The company's latest housing survey, which draws on realtor insights across 65 of the country's largest markets, found the national aggregate home price slipped 1.4 per cent compared with the same quarter last year, settling at $814,900. On a quarterly basis, though, prices actually ticked up 0.2 per cent, a signal that the market's footing may be stabilizing after a rocky start to the year.
Phil Soper, chief executive of Royal LePage, said several regions are now carrying that spring momentum into the summer season as hesitant buyers return. But the recovery isn't playing out evenly from coast to coast. The Greater Toronto Area posted a 4.6 per cent annual decline in aggregate home prices, while Greater Vancouver fell 4.5 per cent over the same stretch.
Quebec City bucked the national trend entirely, with prices climbing 6.1 per cent year over year, even though they slipped two per cent from the first quarter, the region's first quarterly pullback in three years.

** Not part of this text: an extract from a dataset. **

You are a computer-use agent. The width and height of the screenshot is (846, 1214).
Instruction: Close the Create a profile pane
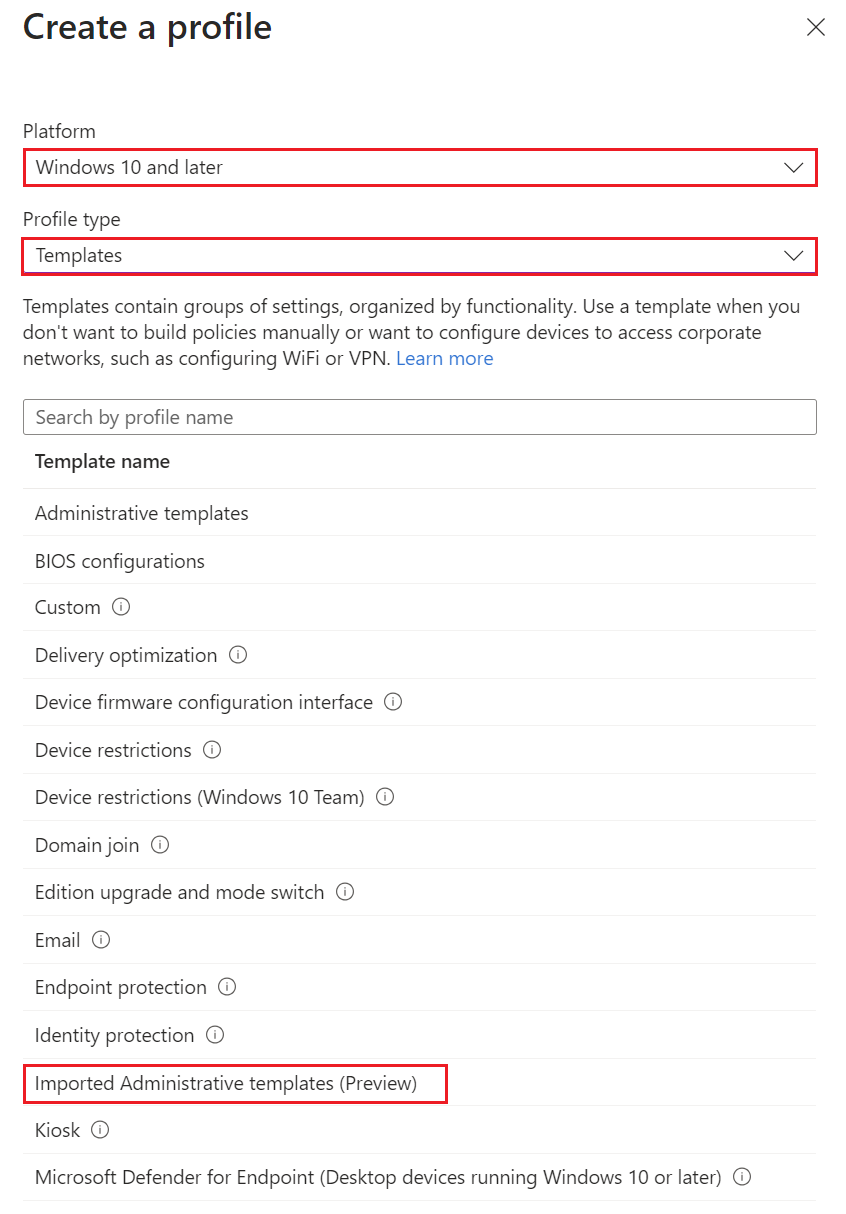click(x=816, y=27)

Within the Toronto market, quarterly prices rose 0.9 per cent, prompting cautious optimism. Broker Shawn Zigelstein of Royal LePage Signature Realty described a shift toward more balanced conditions but cautioned that broader economic uncertainty and geopolitical tension continue to keep would-be buyers on the sidelines, while sellers are listing only when necessary, tightening supply.
Looking ahead, Royal LePage is forecasting the national aggregate home price to rise about two per cent by the fourth quarter of 2026 compared with a year earlier, though it expects Toronto to remain an exception with prices declining roughly two per cent over the same period. Vancouver, meanwhile, is projected to see prices fall 3.5 per cent by year's end. For now, the message is one of cautious, uneven recovery, with some of the country's largest cities still working through the hangover of the post-pandemic correction.